Matchbox-sized venture
“It was the size of a matchbox and clients only came sporadically, so I started to get very nervous,” recalls Hernandez. But word soon spread and sales of rolling bearings and seals increased. So did Hernandez’s investments. In his first year sales totaled the equivalent of US$500. Today annual sales are around 17 million pesos (US$37,000).
     “I can’t complain,” says the dapper and youthful Hernandez, who over the years has used earnings from the business to buy Casa del Rodamiento’s current building, three houses, two cars and a truck. His four employees include a daughter and two sons-in-law. In homage to the source of the family’s business, Hernandez’s daughter Maria Angelica plans to decorate the driveway of her home by embedding the concrete with obsolete rolling bearings. “He has all kinds of relics of every shape and size,” she says with a laugh.
     On a recent gray and drizzly Monday, customers included a crab fisherman, a bus driver, a ferry boat employee and a lumber company administrator. “At first we came because of the prices, but then we just got used to coming here,” says Heraldo Vera, a fisherman who needed a rolling bearing for a pump on his boat.
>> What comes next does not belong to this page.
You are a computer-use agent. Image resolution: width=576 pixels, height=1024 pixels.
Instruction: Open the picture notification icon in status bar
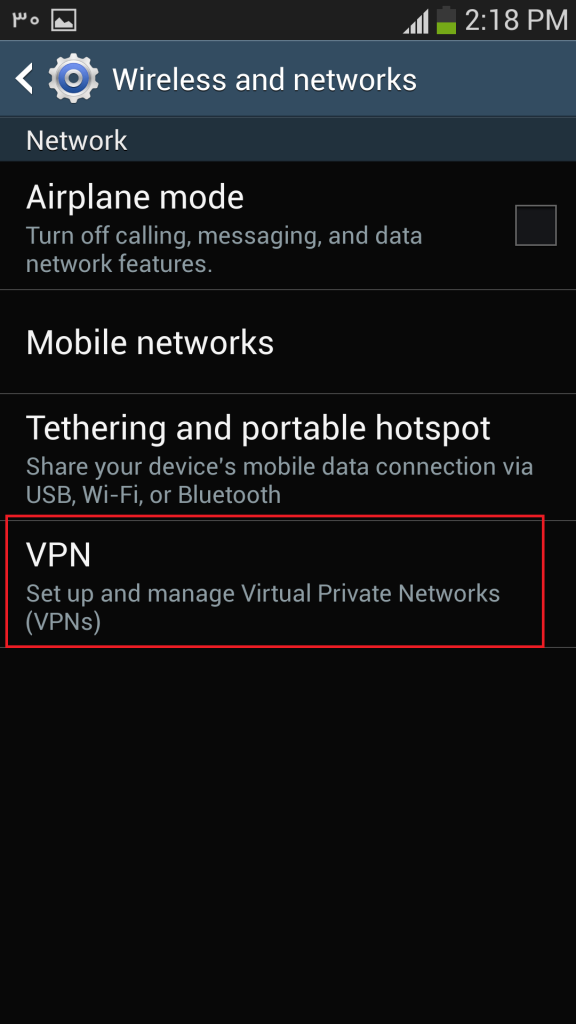(63, 20)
Vera uses his 36-foot cutter to catch some 110 pounds of snow crab, known as centolla, a day.
     These crabs are also caught and processed by another Casa del Rodamiento client, Pesquera Melinka, a company that owns a half dozen fishing boats. In a busy factory in Punta Arenas, Melinka employees in white aprons and masks boil, clean and freeze snow crab for export, mainly to Holland, Belgium and France.
     “There are two things you must do in Punta Arenas: stuff yourself with crab and kiss the toe of the Indian in the plaza,” says Spanish tourist Pedro Martin. Local legend stipulates that those who wish to return must visit the monument to Portuguese navigator Ferdinand Magellan in the town plaza and kiss the toe of the reclining bronze Ona Indian.
     While many might consider the city’s location – at the foot of the Andes at the end of the world – a drawback, the world’s largest methanol producer, Methanex, sees it as an advantage. “In spite of the distance, we are in an ideal location because of the proximity of two oceans,” says Alejandro Palma, manager of administration and finance at the company.

Contribution to methanol
Methanol – also known as methyl alcohol – is obtained from natural gas and used primarily as a chemical building block. The highest methanol output worldwide comes from two Methanex plants in Punta Arenas, which produce 1.9 million tons a year. A third plant is slated to begin operations there by 1999. While most of the machinery in Methanex plants is very sophisticated, the pumps used for the process still get rolling bearings from Hernandez’s store, a convenience in light of the isolated address.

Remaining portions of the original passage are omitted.